The 3020e keeps the design concept of last year's projectors with a retro-Star Wars look that, to my eye, looks kinda cool. To distinguish it from the 5010 and 5020 models, the front vents are gray rather than black. The lens is center-mounted and fixed; there is no mechanical lens shift. Levers on the lens barrel adjust focus and zoom. There is also a slider for horizontal keystone correction. The slider doesn't mean the adjustment is mechanical; it is indeed a digital alteration to the image. It allows you to place the projector on a coffee table and get a square picture if you can't center it on the screen. Vertical keystone is adjusted with top-mounted buttons. The use of any sort of keystone will reduce resolution however, and should be avoided. If you need further help with image alignment, there are two leveling feet at the front of the chassis. Additional controls on the top panel include volume, power, menu and source select.

Around back there is a full complement of inputs that cover two HDMI 1.4a, one each of component and composite, and a VGA connector. If you include the five-port wireless transmitter, that brings the HDMI input count to seven. There is also a stereo audio jack, which lets you connect a DVD or Blu-ray player and power the two speakers for a temporary setup on a coffee table. Since the 3020e is both compact and quiet; this is a pretty nice option. All you need to add is a portable screen for instant movie night. There is a handy USB port there too, where you can plug in a thumb drive and view photos. And if you want to integrate the 3020e into an automation system, RS-232 is included. IR sensors are mounted on both the front and back of the projector so you won't have any trouble sending commands from the excellent remote.

Speaking of which, the remote is one of Epson's typically functional designs. It is backlit, but you have to press a dedicated key first; it won't light up if you press any other button. At the top are discreet power controls followed by a button for each input. Then you have transport, volume, and mute keys which can control components connected via HDMI CEC. Compatibility will depend on the electronics in your particular system. In the middle are the menu navigation keys along with a 2D/3D toggle and buttons for color mode (picture mode) and Super Res. The lower section has more direct-access buttons for various image adjustments and picture memories. Finally, there is a set of controls for the wireless HDMI transmitter.

The wireless HDMI transmitter has upped the ante from last year's model. It now has five inputs and a charge port for the 3D glasses. You can set everything up in the menu and once it's connected, you can pretty much forget about it. You'll need line-of-sight between the transmitter and projector for best results. An on-screen signal strength meter lets you know the status of the connection. If you don't want to use the wireless function, the transmitter can work as a traditional switcher since it has HDMI and Toslink outputs.
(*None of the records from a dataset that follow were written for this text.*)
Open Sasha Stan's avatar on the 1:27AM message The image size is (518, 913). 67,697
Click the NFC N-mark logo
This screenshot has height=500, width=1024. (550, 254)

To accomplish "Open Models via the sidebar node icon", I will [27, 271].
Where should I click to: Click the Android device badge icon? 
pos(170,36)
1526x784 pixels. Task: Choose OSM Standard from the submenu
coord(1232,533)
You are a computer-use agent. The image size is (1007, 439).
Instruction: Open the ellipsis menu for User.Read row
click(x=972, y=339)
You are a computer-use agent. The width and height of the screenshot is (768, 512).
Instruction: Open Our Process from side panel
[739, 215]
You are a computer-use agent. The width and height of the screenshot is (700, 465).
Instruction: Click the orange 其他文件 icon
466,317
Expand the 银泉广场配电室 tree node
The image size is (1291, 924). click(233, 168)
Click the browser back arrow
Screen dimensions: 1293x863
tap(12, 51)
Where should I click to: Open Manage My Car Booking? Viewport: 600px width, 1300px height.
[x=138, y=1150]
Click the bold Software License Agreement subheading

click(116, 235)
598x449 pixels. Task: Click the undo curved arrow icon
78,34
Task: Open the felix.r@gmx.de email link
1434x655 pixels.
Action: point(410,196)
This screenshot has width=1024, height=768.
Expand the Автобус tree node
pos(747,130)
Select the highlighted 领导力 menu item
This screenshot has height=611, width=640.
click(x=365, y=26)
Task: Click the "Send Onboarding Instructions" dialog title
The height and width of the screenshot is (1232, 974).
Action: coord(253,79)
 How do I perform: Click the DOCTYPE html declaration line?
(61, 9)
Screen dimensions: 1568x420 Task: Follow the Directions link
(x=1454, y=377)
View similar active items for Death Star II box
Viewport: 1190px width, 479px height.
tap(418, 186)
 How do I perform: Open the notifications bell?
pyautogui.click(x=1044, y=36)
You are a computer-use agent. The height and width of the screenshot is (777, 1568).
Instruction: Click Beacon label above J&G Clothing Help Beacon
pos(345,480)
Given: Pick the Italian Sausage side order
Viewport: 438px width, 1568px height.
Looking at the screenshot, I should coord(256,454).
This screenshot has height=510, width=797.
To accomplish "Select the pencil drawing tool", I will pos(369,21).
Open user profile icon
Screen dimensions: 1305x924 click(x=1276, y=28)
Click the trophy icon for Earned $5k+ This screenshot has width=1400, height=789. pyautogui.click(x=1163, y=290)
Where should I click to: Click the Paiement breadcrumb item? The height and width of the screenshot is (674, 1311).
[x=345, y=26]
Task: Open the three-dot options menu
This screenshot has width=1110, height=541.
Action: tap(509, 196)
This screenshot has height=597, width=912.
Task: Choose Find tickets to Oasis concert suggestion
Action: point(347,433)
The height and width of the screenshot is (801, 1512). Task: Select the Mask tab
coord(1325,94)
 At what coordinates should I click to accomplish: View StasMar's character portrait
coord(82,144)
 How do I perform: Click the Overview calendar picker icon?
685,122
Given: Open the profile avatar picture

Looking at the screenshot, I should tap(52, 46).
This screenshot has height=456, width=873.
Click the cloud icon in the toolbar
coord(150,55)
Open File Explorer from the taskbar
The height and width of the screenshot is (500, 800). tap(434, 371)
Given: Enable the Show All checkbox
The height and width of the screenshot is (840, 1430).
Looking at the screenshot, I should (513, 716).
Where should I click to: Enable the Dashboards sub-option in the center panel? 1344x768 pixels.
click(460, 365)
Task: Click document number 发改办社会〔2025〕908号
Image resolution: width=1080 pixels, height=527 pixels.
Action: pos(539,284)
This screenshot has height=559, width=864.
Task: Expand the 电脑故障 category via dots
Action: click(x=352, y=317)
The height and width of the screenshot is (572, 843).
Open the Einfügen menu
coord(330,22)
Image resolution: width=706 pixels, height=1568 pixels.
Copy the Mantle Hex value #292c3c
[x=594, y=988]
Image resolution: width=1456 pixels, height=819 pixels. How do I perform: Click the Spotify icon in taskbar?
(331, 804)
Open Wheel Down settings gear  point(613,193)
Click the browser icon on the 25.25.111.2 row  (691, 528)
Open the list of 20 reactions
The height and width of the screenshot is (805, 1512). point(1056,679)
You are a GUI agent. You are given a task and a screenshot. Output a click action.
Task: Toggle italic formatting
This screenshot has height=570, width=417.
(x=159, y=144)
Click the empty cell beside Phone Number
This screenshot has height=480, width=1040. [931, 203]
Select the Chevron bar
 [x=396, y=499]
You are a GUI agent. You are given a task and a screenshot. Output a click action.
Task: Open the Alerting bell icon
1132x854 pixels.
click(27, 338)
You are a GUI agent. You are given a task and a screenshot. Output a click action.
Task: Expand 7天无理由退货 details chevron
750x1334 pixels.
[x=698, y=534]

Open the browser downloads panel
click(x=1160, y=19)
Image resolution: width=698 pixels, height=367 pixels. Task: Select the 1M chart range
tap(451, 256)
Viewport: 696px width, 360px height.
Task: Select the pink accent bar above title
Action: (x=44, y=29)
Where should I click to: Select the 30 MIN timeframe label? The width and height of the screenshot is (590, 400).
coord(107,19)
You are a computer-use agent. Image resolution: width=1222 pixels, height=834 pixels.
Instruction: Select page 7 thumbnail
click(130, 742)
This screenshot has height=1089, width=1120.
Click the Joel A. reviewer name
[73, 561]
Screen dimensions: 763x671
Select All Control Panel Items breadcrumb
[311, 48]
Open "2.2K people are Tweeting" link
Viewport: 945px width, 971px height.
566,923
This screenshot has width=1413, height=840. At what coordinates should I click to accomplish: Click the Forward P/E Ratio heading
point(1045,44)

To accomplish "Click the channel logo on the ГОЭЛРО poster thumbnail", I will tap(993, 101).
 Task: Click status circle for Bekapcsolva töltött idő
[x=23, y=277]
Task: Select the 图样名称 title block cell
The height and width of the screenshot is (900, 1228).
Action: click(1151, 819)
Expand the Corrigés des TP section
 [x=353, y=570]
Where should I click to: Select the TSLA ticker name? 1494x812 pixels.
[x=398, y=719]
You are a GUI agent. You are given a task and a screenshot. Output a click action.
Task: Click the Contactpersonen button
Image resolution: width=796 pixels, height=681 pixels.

The remote has buttons to control all its functions. This is far more usability than the unit I received with last year's 5010e which only had a single source input; and its output was wireless only.

Epson has also updated their 3D glasses from last year. The new model is much lighter and more comfortable than before. The battery is rechargeable through a micro-USB port. This can be connected, with the included cable; to a computer, the wireless transmitter, or the rear of the projector. The glasses charge fully in 40 minutes. In a pinch, a three-minute charge will give you about three hours of use. My favorite upgrade is the mechanical power switch. Now you know for sure if they're turned on or off. Connection is made via RF and has a range of 32 feet. I never had any issues maintaining sync once I realized I had to turn on the glasses AFTER switching the projector to 3D mode.